TASK STATEMENT :: In the material below, the lines to repeat exactly run from the one containing "Médias (1368, 17)" to the very last line, both included.

WORKING DATA ::
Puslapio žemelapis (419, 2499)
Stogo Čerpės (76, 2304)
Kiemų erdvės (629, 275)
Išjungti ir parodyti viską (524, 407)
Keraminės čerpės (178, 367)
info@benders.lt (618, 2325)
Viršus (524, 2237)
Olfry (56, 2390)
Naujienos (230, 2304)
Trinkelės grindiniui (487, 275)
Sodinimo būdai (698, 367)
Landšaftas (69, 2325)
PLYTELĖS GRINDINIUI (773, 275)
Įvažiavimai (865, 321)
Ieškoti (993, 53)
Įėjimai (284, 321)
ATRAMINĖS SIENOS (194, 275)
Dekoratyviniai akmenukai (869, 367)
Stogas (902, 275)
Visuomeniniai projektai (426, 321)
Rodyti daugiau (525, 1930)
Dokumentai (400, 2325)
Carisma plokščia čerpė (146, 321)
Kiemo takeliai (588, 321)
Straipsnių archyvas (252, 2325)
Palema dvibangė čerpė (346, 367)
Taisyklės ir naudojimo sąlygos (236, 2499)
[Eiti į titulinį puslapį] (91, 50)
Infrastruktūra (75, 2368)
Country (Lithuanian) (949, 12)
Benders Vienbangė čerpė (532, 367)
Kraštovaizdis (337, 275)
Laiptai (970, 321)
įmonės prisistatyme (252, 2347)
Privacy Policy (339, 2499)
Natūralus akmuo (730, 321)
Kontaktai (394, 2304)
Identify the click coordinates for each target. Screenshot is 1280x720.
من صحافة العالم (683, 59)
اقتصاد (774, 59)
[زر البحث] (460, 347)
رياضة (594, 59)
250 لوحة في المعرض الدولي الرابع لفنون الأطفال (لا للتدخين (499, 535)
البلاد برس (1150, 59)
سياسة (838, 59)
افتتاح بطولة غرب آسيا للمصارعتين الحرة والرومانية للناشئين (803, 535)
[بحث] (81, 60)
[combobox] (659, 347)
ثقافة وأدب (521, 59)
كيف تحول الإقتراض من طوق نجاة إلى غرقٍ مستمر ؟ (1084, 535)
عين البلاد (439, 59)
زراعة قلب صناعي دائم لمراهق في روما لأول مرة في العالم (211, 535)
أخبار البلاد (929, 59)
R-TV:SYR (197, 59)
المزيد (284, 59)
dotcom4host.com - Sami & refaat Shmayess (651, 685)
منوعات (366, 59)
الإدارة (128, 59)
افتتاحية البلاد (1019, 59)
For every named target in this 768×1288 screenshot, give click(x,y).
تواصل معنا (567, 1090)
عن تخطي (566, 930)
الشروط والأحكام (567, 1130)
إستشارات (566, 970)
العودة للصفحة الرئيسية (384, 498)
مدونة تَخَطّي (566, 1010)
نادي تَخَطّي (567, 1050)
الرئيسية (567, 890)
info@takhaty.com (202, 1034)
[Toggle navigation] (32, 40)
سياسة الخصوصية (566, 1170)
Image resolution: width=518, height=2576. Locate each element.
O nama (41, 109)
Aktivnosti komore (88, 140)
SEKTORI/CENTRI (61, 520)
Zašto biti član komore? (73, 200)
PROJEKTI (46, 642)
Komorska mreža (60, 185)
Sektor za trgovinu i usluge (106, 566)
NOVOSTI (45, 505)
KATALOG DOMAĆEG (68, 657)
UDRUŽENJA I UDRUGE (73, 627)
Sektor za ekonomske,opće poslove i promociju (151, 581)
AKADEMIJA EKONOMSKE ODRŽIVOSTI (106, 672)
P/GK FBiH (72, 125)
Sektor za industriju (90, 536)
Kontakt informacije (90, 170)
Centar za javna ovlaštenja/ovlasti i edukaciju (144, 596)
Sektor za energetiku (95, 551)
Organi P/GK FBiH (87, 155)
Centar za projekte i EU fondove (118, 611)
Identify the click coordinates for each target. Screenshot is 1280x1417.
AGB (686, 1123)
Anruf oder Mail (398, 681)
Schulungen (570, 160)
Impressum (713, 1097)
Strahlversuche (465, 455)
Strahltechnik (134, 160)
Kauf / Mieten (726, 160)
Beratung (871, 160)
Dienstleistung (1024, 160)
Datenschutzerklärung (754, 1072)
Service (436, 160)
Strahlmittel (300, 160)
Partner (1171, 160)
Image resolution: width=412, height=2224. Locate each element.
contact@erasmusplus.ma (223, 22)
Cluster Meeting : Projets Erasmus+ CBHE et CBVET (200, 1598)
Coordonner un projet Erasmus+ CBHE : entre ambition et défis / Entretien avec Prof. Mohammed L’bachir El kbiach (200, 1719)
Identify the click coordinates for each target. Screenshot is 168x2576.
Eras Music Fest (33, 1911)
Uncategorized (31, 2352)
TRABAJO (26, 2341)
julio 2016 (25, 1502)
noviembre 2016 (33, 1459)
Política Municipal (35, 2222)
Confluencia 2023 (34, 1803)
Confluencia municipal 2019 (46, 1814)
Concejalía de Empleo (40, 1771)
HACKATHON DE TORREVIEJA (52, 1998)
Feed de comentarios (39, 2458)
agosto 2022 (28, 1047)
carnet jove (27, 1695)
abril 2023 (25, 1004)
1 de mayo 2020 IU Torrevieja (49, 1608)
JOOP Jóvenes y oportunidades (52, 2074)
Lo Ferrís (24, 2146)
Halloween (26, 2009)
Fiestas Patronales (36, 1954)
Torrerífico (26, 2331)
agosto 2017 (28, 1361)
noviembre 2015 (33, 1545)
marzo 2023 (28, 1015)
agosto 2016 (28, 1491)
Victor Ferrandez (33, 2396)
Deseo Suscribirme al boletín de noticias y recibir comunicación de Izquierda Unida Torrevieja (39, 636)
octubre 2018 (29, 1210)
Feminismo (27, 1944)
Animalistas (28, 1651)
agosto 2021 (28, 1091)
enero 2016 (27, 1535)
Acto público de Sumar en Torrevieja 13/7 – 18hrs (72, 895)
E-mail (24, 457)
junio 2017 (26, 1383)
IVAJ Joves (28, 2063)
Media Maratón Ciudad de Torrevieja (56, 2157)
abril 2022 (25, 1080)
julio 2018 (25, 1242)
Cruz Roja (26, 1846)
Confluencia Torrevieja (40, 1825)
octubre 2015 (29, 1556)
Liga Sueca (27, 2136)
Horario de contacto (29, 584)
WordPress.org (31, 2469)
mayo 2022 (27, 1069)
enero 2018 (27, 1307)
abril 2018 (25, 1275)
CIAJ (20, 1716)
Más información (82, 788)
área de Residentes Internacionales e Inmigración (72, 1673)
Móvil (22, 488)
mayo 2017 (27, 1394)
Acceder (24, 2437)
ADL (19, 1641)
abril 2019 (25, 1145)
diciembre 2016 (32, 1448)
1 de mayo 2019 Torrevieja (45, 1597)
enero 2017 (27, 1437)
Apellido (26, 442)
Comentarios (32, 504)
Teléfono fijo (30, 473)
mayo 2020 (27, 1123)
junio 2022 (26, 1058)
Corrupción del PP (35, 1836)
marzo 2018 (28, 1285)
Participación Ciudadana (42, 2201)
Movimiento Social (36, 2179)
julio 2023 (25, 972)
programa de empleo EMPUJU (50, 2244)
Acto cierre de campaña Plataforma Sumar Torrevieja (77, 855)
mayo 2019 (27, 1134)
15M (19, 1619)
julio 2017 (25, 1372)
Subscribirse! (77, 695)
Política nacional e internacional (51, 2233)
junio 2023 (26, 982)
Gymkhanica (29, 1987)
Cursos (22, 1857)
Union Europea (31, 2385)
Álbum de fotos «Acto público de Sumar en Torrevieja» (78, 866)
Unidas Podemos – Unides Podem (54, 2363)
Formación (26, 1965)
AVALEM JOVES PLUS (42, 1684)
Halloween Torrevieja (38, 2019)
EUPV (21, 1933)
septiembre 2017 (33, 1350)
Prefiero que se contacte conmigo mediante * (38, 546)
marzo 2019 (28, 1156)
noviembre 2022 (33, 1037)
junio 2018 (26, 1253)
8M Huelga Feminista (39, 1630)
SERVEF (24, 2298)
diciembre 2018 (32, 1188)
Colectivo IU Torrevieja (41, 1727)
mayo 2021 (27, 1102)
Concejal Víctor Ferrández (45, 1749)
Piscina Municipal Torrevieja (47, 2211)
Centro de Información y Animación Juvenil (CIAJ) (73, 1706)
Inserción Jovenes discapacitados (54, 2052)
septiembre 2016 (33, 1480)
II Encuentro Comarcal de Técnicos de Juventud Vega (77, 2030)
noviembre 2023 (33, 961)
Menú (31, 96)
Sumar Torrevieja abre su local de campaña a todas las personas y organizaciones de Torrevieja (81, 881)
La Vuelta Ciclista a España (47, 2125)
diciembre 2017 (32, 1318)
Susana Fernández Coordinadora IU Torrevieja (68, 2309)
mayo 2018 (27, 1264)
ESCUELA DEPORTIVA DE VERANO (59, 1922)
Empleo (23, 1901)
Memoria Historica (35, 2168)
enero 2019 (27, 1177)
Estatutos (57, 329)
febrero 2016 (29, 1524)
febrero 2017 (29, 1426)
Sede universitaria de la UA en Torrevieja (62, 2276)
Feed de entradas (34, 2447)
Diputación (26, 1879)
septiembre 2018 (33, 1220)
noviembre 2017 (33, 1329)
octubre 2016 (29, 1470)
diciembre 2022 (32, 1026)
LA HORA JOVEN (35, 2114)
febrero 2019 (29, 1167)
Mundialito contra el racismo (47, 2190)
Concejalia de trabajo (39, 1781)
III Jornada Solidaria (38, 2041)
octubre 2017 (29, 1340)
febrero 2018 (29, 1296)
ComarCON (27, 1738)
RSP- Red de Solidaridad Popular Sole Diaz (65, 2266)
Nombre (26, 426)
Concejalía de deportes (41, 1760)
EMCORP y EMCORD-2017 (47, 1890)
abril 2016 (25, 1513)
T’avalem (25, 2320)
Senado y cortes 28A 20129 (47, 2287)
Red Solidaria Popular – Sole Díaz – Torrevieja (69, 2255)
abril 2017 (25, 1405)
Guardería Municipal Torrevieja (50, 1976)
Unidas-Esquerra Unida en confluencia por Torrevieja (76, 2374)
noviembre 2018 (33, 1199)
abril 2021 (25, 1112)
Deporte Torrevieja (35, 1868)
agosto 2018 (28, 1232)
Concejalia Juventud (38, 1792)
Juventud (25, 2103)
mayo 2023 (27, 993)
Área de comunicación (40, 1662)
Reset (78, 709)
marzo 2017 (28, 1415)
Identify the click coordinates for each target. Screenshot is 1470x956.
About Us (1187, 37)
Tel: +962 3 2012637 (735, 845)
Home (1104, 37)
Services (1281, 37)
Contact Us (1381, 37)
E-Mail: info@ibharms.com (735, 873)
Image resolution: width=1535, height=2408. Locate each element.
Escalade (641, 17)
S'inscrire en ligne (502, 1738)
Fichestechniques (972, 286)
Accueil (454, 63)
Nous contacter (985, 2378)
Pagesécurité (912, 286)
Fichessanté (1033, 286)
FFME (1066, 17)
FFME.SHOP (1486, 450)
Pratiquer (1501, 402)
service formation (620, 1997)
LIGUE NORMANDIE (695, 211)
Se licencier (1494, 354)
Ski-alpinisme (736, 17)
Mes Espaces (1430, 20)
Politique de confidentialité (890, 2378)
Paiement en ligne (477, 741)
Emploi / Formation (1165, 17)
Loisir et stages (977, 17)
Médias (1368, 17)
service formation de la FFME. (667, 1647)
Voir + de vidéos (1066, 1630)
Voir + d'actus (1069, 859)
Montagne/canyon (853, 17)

OUTPUT ::
Médias (1368, 17)
service formation de la FFME. (667, 1647)
Voir + de vidéos (1066, 1630)
Voir + d'actus (1069, 859)
Montagne/canyon (853, 17)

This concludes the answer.